Washington, DC - Chairman Bill Shuster released the following statement in response to a new report from the Government Accountability Office (GAO) on the FAA's implementation of the NextGen program:
“I am disappointed it took GAO four years to prepare a report that fails to provide an independent assessment the FAA’s implementation of NextGen. Instead of the in-depth analysis and fact checking we expect from an independent auditor, GAO’s report simply repeats the FAA’s overly optimistic and unrealistic assessment of NextGen deployment. The report ignores the many systemic problems with the FAA’s delivery of new technologies, such as overambitious plans, unreliable cost and schedule estimates, unstable requirements, software development problems, poorly defined benefits, and ineffective contract and program management.
“We held five hearings on NextGen over the four years it took to write this report. Time and again, experts and analysts painted a much different picture of NextGen progress. This GAO report just repackages FAA’s empty promises.

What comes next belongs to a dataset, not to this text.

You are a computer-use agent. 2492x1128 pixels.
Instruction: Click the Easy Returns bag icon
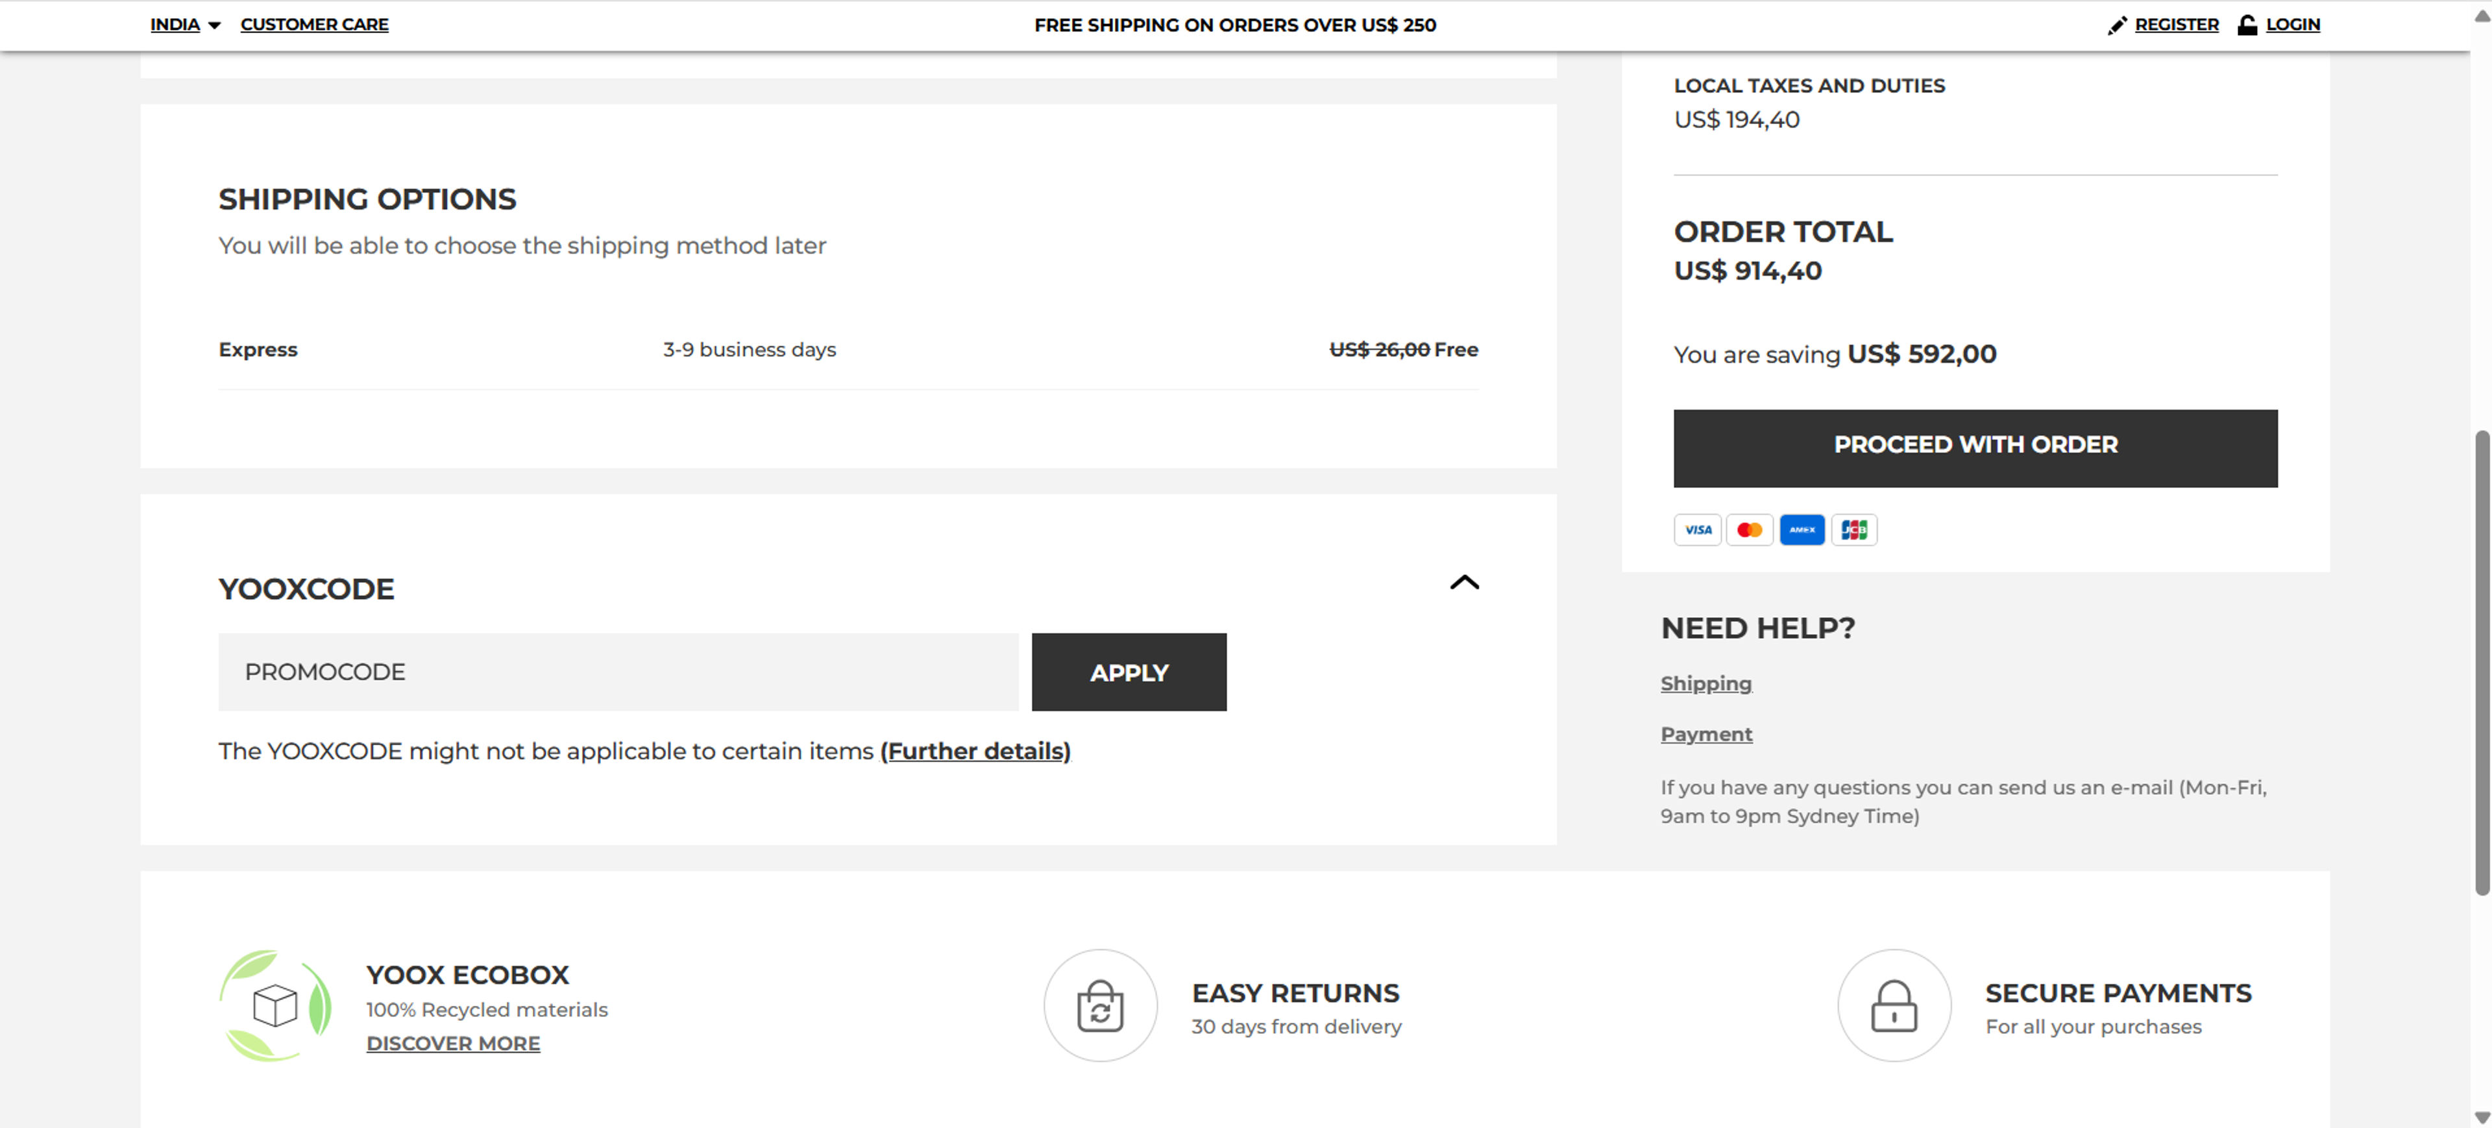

“On the other hand, the Department of Transportation Inspector General just released two actual independent analyses of NextGen focused the FAA’s business case and the agency’s management of a critical NextGen contract. The IG’s findings are in direct opposition to the GAO’s – that the FAA’s view of NextGen is simply not based on reality, and the FAA doesn’t even know if it’s getting what it’s paying for.
“ATC reform opponents have been trying to paint the picture that NextGen is finally back on track and on budget, but even the GAO’s report contradicts this misleading notion by stating: ‘Assessing prior NextGen cost estimates against current estimates is difficult because the NextGen program has changed since 2007. As previously discussed, six NextGen activities were removed for reasons such as costs outweighing benefits or insufficient air traffic to justify implementation. Other programs, such as PBN, were added to the NextGen program after 2007. As a result, FAA officials stated that it is somewhat coincidental that the 2016 estimate is within the range of the 2007 estimate.’
“If there are two things to take away from the GAO report, it is that uncertain funding and lack of leadership are two challenges that continue to plague the FAA and NextGen. The 21st Century AIRR Act is the only legislation that actually addresses these and other challenges head-on, instead of dusting off failed FAA reforms of the past. By removing air traffic control services, procurement and technology development from the government, the 21st Century AIRR Act ends decades of bureaucratic waste and mismanagement, and frees modernization of this important technology service from the endless uncertainties of the federal budget process.”